Evaluation of F-18-FDG PET/CT scans was feasible in all patients. The MPNST group consisted of 18 patients (10 men, 8 women; mean age, 35.8 ± 12.9 years; range, 17.1–68.7 years). The control group matched for gender and age consisted of 18 patients (10 men, 8 women; mean age, 37.4 ± 12.1 years; range, 16.5–63.2 years).

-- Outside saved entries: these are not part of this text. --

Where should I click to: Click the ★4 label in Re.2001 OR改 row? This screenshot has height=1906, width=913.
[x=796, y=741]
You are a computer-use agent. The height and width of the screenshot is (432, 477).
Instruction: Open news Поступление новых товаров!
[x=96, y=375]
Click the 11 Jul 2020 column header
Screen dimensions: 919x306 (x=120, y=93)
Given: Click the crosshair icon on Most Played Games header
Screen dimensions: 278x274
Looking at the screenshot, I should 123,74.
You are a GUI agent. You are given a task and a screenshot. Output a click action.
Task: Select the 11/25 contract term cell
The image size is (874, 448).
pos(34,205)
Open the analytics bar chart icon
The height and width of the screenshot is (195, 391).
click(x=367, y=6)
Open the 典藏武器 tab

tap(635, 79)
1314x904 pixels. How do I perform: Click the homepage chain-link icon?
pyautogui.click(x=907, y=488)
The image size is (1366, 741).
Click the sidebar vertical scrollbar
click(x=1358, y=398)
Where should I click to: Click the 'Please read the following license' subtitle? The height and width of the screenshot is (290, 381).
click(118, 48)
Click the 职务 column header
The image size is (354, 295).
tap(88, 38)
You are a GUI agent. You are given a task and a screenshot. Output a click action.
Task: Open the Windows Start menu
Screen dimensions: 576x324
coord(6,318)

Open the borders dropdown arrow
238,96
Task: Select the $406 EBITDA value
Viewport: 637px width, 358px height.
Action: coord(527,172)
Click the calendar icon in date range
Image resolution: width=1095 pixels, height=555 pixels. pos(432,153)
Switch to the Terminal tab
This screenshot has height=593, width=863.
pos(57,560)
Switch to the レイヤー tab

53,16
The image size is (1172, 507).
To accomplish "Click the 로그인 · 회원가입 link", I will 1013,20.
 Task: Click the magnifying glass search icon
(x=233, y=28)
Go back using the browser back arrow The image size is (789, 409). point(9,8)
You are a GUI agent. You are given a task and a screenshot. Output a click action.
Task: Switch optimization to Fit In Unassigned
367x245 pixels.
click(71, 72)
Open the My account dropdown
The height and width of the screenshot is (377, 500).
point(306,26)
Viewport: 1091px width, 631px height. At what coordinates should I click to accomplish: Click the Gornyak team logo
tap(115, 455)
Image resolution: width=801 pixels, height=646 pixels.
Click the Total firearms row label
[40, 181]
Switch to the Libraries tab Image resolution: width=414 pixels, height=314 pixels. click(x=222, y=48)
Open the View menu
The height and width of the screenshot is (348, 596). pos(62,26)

19 MPNSTs were confirmed by histopathological evaluation in 18 patients. 14 other tumors were found to be benign by histology. All other PET+ lesions were classified as benign after a mean follow-up of 54 ± 23 months (range, 13–98).

Lesion-based analysis

An example of a volumetric analysis in a NF 1 patient with PNSTs is shown in Fig 1. 74 metabolically active lesions were found in 34 (94.4%) patients at a SUVmax threshold of 2.0, and therefore considered as PET+. The mean SUVmax of PET+ lesions was 5.8 ± 3.5 (range, 2.2–16). The average SUVmean of these lesions was 3.1 ± 1.0 (range, 1.7–6.7). The mean size of PET+ tumors was 62.1 ± 49.2 mm (range, 11–292 mm).

thumbnail
Fig 1. Automated 3D-segmentation and volumetric assessment of nerve sheath tumors.

Maximum intensity projection PET image (A) with automatically delineated metabolically active tumors (red). Axial PET image (B) with volumetric ROI (green) of a MPNST (SUVmax / MTV / TLG: 11.2 / 182592 / 894700) in the left pelvis; corresponding CT (C) and fused PET/CT image (D). Axial PET image (E) with volumetric ROI (light red) of a plexiform neurofibroma (PNF) (SUVmax / MTV / TLG: 4.7 / 14848 / 41574) close to the rectum; corresponding CT (F) and PET/CT image (G). Axial PET image (H) with volumetric ROI (dark red) of a BPNST (SUVmax / MTV / TLG: 3.7 / 15872 / 41267) in the right thigh; corresponding CT (I) and PET/CT image (J).

https://doi.org/10.1371/journal.pone.0143305.g001

Detailed data on metabolic tumor volume and total lesion glycolysis at different SUVmax thresholds are shown in Table 1. Box plots demonstrating the significant difference between MTV and TLG of MPNSTs versus BPNSTs are shown in Figs 2 and 3.

thumbnail
Table 1. Per-lesion analysis of metabolic tumor volume and total lesion glycolysis of benign vs. malignant PNSTs at different SUVmax thresholds.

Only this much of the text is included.